Hopi Indian House is a small oil painting on canvas board by Elbridge Ayer Burbank. It measures four and a half inches in height and six inches in width.
The location of this painting was noted by the artist as “Polacca, Arizona, 80 miles from Holbrook, Arizona, where the Santa Fe Railroad is.” Although the settlement of Polacca was established in the late 19th century with a day school and trading post to accommodate population growth, Elbridge Ayer Burbank’s close-up architectural view presents it as a historic, timeless Hopi village. For more about this painting style and the history of this painting, read the “About this Artwork” section above.
Burbank uses loose brushstrokes and dollops of paint in earth tone colors and yellows to convey the light, the architecture, and the people in his work. The painting depicts a multi-room, multi-level building structure, tall on the left and shorter on the right. The walls of the buildings are primarily adobe-colored, a light brown reflecting the desert earth used to cover them with mud plaster. They are dotted with scribbly and scraggly dark brown lines, along with patches and smudges of red, green, white, yellow, and orange. These may indicate cracks or blemishes in the walls, or perhaps decorations or attached fixtures. Yellow brushstrokes highlighting the edges of the buildings capture the effects of sunlight on the adobe.
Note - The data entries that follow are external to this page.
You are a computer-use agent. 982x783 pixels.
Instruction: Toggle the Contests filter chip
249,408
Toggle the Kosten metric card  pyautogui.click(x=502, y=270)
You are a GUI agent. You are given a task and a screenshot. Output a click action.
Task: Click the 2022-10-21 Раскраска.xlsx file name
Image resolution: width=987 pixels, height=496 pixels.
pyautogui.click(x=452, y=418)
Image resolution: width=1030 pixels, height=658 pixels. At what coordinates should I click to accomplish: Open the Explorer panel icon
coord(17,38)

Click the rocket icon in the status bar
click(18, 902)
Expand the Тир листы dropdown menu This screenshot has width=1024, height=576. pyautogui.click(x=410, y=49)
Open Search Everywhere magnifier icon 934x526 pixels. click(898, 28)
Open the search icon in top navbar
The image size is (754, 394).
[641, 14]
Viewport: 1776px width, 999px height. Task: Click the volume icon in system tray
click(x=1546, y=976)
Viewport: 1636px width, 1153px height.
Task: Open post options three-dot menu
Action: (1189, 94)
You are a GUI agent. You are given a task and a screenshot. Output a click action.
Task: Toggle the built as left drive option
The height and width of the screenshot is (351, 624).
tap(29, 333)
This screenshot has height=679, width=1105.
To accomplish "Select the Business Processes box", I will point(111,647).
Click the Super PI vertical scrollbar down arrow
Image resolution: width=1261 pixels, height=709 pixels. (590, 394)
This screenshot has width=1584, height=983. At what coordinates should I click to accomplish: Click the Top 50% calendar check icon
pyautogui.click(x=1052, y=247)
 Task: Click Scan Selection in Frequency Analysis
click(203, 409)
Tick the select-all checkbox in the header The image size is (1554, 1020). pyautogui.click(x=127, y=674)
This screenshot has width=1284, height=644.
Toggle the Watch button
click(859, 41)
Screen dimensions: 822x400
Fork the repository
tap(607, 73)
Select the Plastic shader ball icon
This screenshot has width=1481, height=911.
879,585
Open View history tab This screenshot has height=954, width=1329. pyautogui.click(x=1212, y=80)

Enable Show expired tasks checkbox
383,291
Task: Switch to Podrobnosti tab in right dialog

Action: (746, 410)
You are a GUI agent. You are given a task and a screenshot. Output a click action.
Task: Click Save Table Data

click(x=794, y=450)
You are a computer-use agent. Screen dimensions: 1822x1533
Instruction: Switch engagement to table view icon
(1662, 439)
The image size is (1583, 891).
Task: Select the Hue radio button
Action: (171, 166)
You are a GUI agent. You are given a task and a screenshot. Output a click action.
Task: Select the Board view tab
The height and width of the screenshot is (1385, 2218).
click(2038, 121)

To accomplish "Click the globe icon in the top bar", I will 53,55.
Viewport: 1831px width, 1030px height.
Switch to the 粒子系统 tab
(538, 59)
The taller building on the left has a stepped outside wall leading to a second, slightly uneven level, with a dark grey outline of a doorway at the far left. The building on the right also has two levels, with one solid wall stacked slightly set back from the other. The area between the two levels forms a flat roof terrace, where two very small figures, made from minimal blue, orange, and brown dots of paint, appear to be standing.
Another figure, formed from larger orange and brown blobs, stands at the base of the structure, its dark blue shadow extending far in front of it as the sun shines from the upper left. The figure stands near a very large, long gray ladder, seemingly made from solid tree logs, leaning against the building and used to reach the roof terrace.